With all the summer excitement (only in my head) over the Re-Districting, the crazy Nanny State ordinances, my new puppy, and the Lifeguards’ Super Pensions, I feel as though I’ve been neglecting the $125-$150 million boondoggle.

But fortunately, truly important and desperately expensive topics always come flying back in one’s face, and Orange County’s newest example of Government Excess is no exception.

You see, Newport Beach has barely 10% of the total Civic Center Project cost saved up, but who needs to pay cash, right?  Let’s use Credit. So last summer the Magnificent Seven opened up a $150 Million Dollar American Express Black Card to build it.  But it’s a credit card with extremely good rates on it, so that makes it OK.

So for my six readers’ sake, let’s start from the beginning…

In the late 1990s and early 2000s, Newport Beach decided to hire, hire, and then hire all the Government employees they could find, creating the largest Government Employee per Resident ratio AND the highest Pension Debt for Capita of any City in the County, with a total of $300 million bucks in unfunded Pension liability (Yeah!  We are No. 1! … But I’ll get deeper into that honor another time.)

In the early to mid-2000s, without space to put all these new Government employees, the Geniuses in the City decide to put portable offices on the lawns of City Hall, thus creating a super-embarrassing eyesore – but lowering the landscaping costs.

At the same time, discussions start about moving City Hall vs. keeping City Hall where it is.
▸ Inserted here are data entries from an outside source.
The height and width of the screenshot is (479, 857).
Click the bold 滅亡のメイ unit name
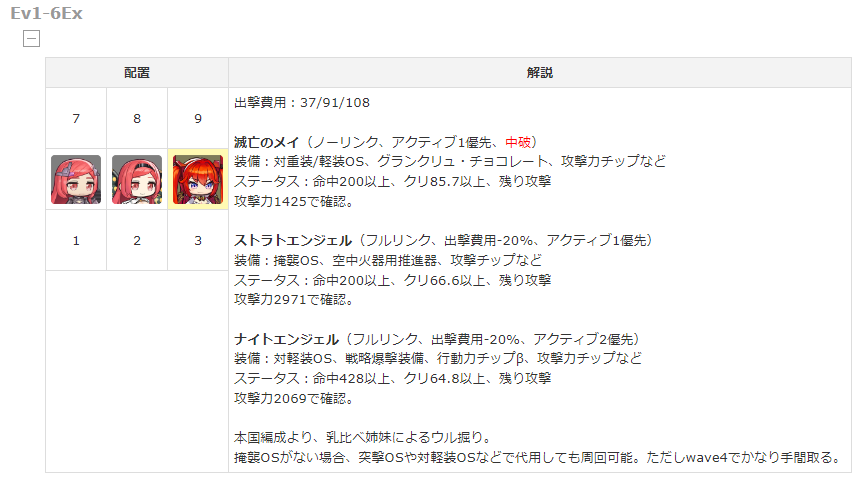click(x=267, y=142)
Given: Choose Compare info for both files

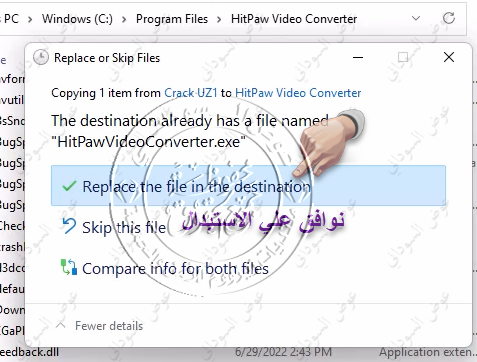Looking at the screenshot, I should pyautogui.click(x=175, y=268).
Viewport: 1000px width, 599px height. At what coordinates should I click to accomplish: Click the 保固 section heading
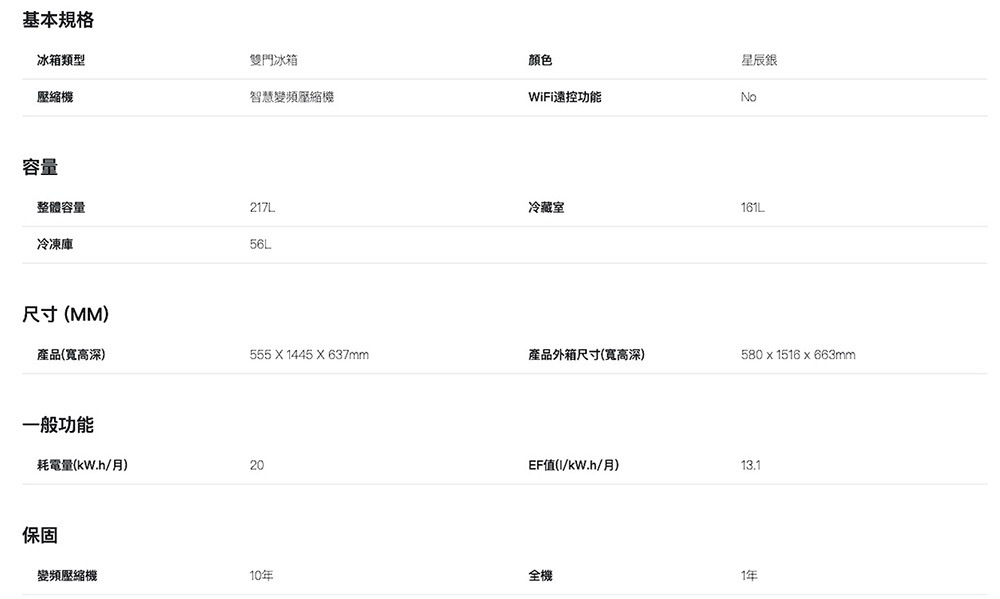(x=40, y=536)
In 2008, with a price tag of $50 million dollars at the time, the City Hall in the Park plan was passed, to move City Hall to a new, larger location.  Beautiful drawings are created and a building is designed to accommodate “future employee growth” as then-City Manager Homer Bludau said.
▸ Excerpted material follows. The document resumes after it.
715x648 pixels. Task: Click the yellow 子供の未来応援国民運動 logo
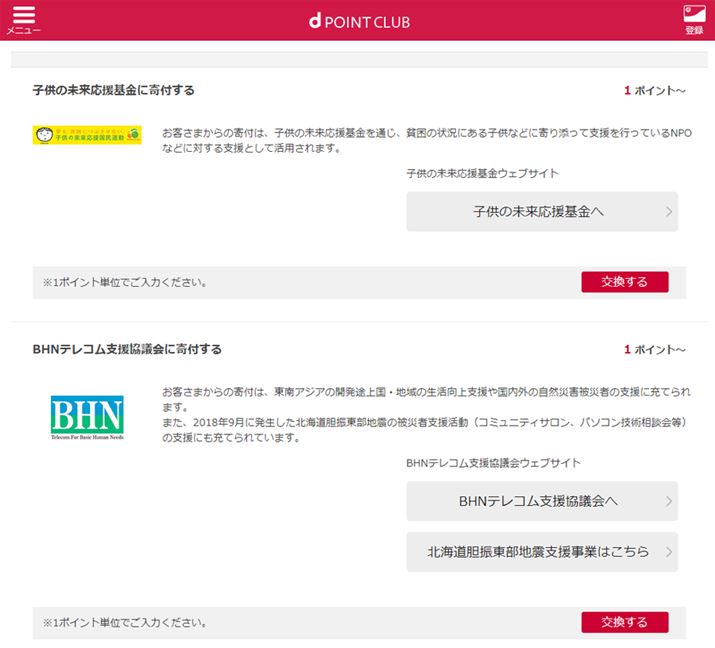point(87,134)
Right after Measure B is passes somehow the price doubles to $100 million dollars, and for that reason, the Newport Beach City Council decides to authorize $150 million dollars of municipal debt, just in case the Espresso Stand needs extra gold, I suppose.

The excesses of Government become a campaign issue for the 2010 City Council Elections with the longtime involved guy/self-proclaimed Eighth Councilman/Architect Rush Hill squaring up against the brash/new to Newport Beach politics/Allergan lobbyist Ed Reno.  Reno says that the City’s Civic Center project is way too expensive and that we shouldn’t be mortgaging the City’s future to build more Government.  Rush says that he’s been in the process the entire time, he’s been involved with the City for more than 30 years, that the City desperately needs the shining new beacon of Government Magnificence.

Hill even promises, during a recorded campaign speech that was recorded and posted on Youtube (http://www.youtube.com/watch?v=WPEe3jx4P_E), at the 4:25 mark, that it’ll be his “task” to make sure the Civic Center costs don’t exceed $90 million dollars.

Rush Hill wins the City Council election, and the Civic Center’s price settles in between $125-$150 million dollars.

So where is the Civic Center project today?

Before I answer that, have you ever seen the movie “The Money Pit”?  Tom Hanks and Shelley Long are building their dream home, but there are constant delays, constant costs overruns, and every time they ask the Contractor how much longer it will take, the Contractor ALWAYS responds, “Two more weeks.”

Two More Weeks…

So, true to most construction projects, the Newport Beach Civic Center project has been delayed and the Contingency Funds, which were set up just in case delays happen, are already being burned through.

Yawn … That’s no surprise to anyone right?

Fortunately the representative of the City’s contractor, CW Driver, explained it perfectly by calling this boondoggle “very complicated.”

Good … had he not said that, I would have thought building a Taj Mahal was easy.

Two more weeks, right?

Still, newly-minted Councilmember Rush Hill commented, “I feel as if they’re watching the money as if it was theirs.”

Mr. Hill, no they are not, otherwise, however complicated this project may be, they would not ALREADY be behind and ALREADY burning through CONTINGENCY funds.

And what happened to your campaign speech?  You said that it would be your TASK to keep the costs at $90 million dollars.  Where is that Campaign Promise in your list of priorities once you got elected?

Empty questions for empty Campaign Promises.